* Provided text:
• • • • • • •
How to help prevent the risk of winter damage in your home

Have you ever stopped and thought about how much your home means to you? Or the happy memories you’ve shared with your friends and family?  We all spend a lot of time in our homes so it’s important that we ensure they are properly maintained. Autumn is here, which means Christmas is looming and you’re likely to be spending a lot more time at home. You might be planning to have the family round for Christmas or you may have children who will be breaking up from school for the holidays! With this in mind, there’s no better time to make a start on some repair work, before the winter months set in. To get you started, we have come up with some tips to help you protect your home in the coming months.
• • • • • • •
* Tasks:
A – Copy the passage from the winter home maintenance text that opens with the words containing "How to help" and closes with "the coming months.".
B – Pick up the winter home maintenance text after its final sentence and write what comes next.

* Supplied data:
• • • • • • •
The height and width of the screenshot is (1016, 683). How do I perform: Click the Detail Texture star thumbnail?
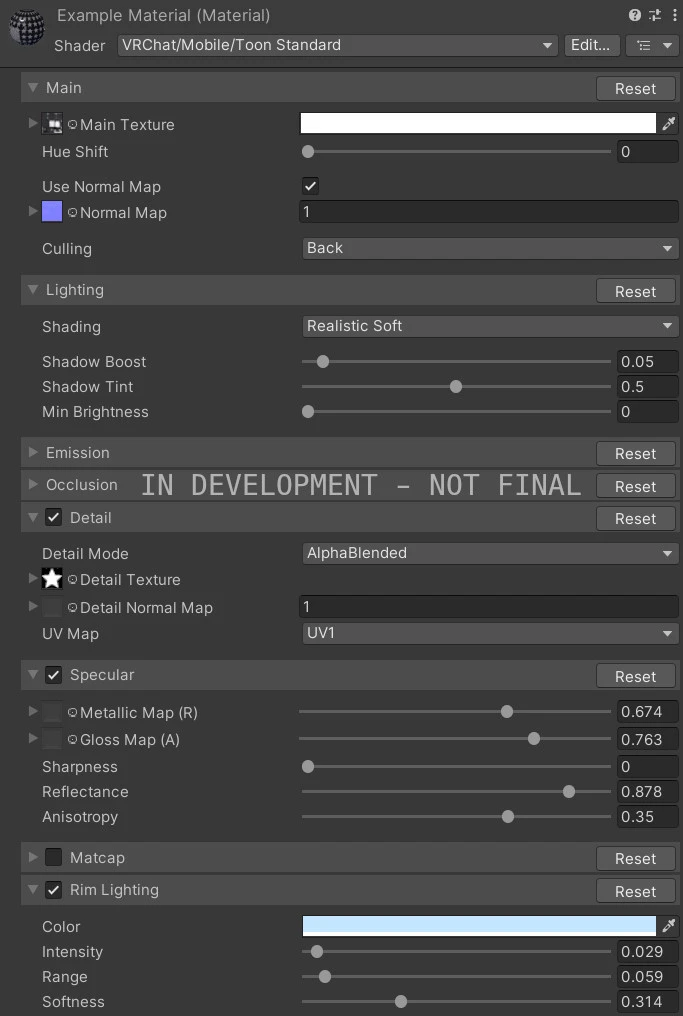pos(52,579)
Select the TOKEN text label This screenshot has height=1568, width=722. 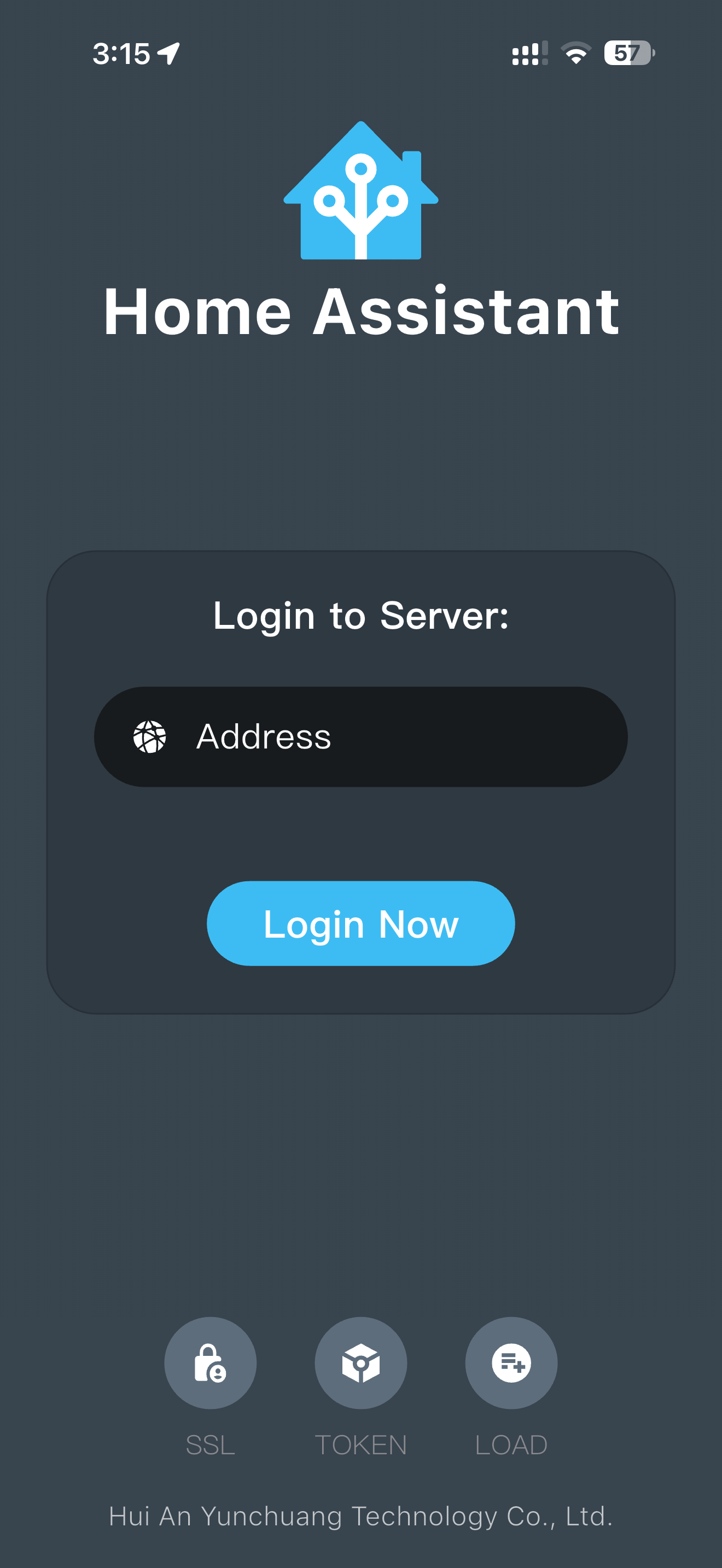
• • • • • • •
* Outputs for the tasks:
A –
How to help prevent the risk of winter damage in your home

Have you ever stopped and thought about how much your home means to you? Or the happy memories you’ve shared with your friends and family?  We all spend a lot of time in our homes so it’s important that we ensure they are properly maintained. Autumn is here, which means Christmas is looming and you’re likely to be spending a lot more time at home. You might be planning to have the family round for Christmas or you may have children who will be breaking up from school for the holidays! With this in mind, there’s no better time to make a start on some repair work, before the winter months set in. To get you started, we have come up with some tips to help you protect your home in the coming months.

B –
Test smoke detectors

There’s no smoke without fire, so ensure your smoke detector is working to make sure you are safe rather than sorry. Ensure you test your batteries at least once a month by pressing the test/silence button on your alarm. It should make a beeping noise. If it doesn’t, then the chances are the batteries have run out. The Fire and Rescue service attended over 175,000 fires in the year ending June 2017 which was a 14% increase compared with the previous year! It’s therefore so important to ensure you have a smoke alarm fitted and regularly tested. If you don’t actually have a smoke detector then you can get these from many retailers both online and in store.

It may also be worth thinking about buying a Carbon Monoxide alarm too. Carbon monoxide poisoning can be caused by faulty gas fires, boilers and central heating systems, all of which you’re likely to use this winter! Like smoke detectors, they work in the same way. When a certain amount of carbon monoxide is detected in the air, an alarm is triggered.

Check quality of windows

If you’ve noticed a draft coming from one of your windows, there is a good chance there could be an air leak. This occurs when outside air enters your house and warm air from your heating leaves the house. Air leaks are uncontrollable if there’s cracks and openings around the home, and they can contribute to increased heating bills so it’s worth checking. Have a quick check of each window for the following.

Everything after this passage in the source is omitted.